Your copy begins at the line with "Open calendar picker for the end date" and runs through the end of the data below. Set down only those lines exactly, without pictures.

:: Records for processing ::

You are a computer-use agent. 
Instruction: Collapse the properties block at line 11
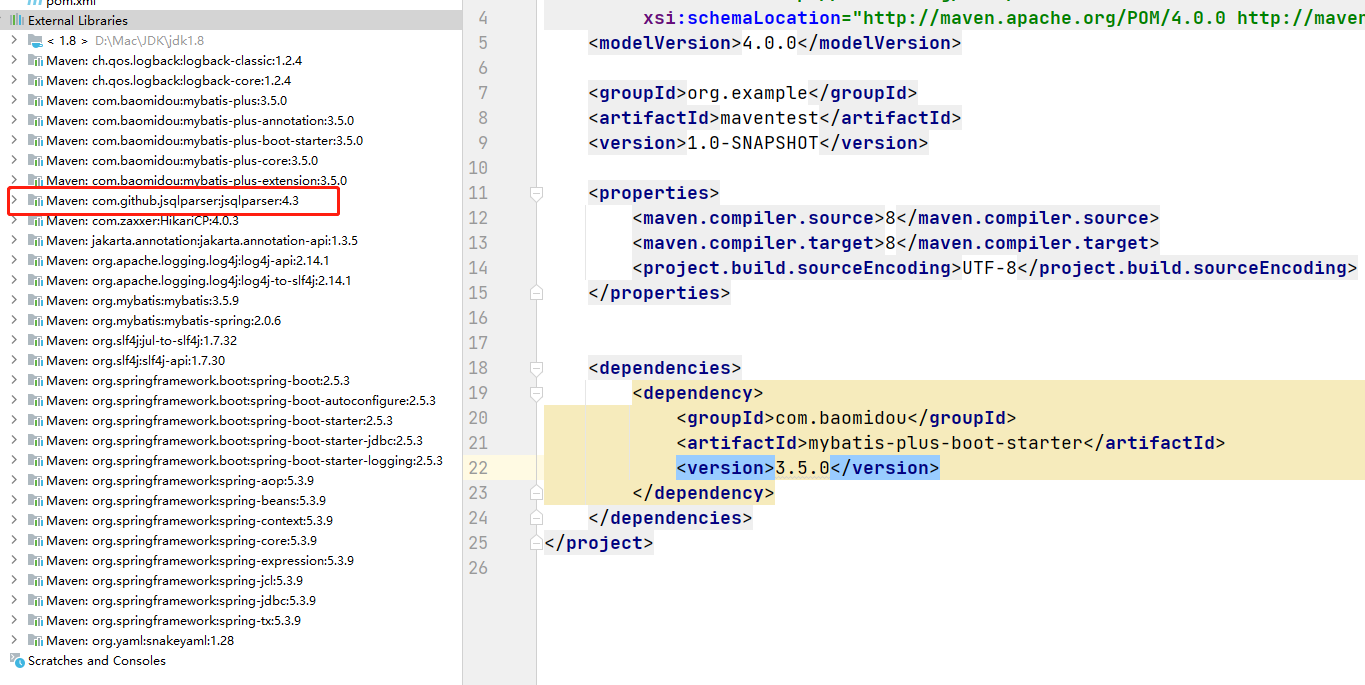[537, 193]
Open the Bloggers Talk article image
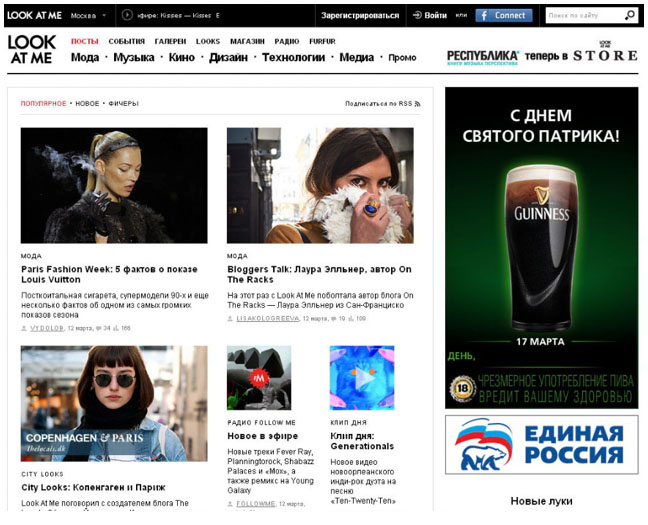 click(320, 185)
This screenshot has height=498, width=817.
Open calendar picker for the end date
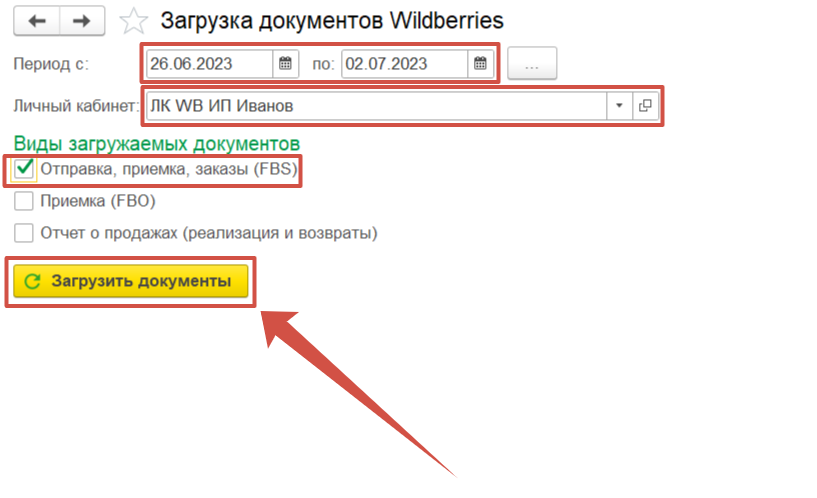click(480, 64)
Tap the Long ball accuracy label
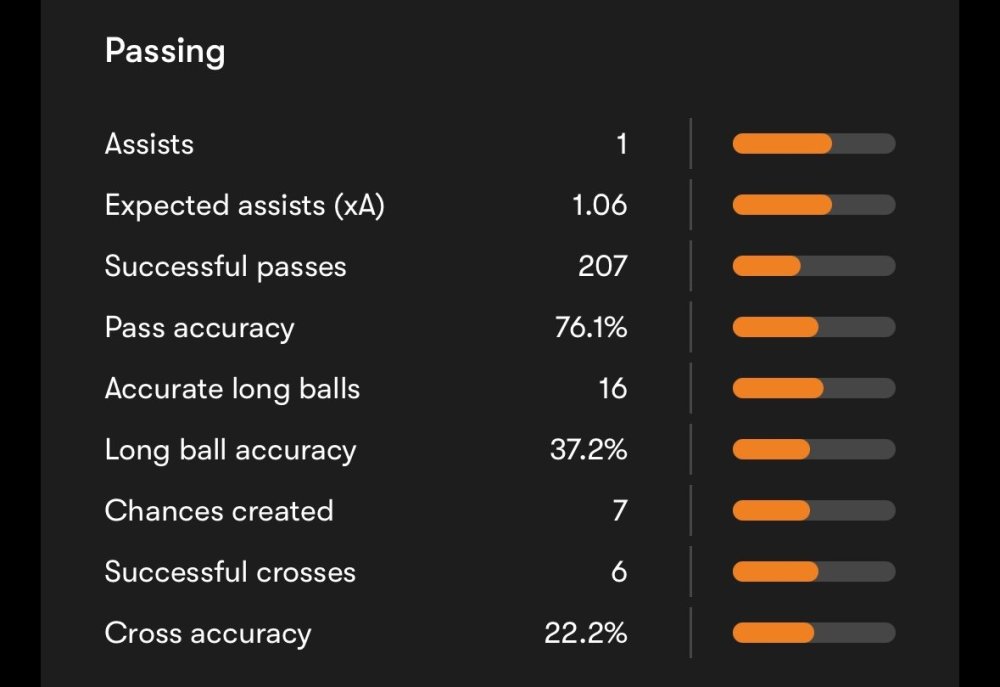This screenshot has width=1000, height=687. [x=230, y=450]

:::

• **Response to this exercise**:
Open calendar picker for the end date
click(480, 64)
Tap the Long ball accuracy label
This screenshot has width=1000, height=687. [x=230, y=450]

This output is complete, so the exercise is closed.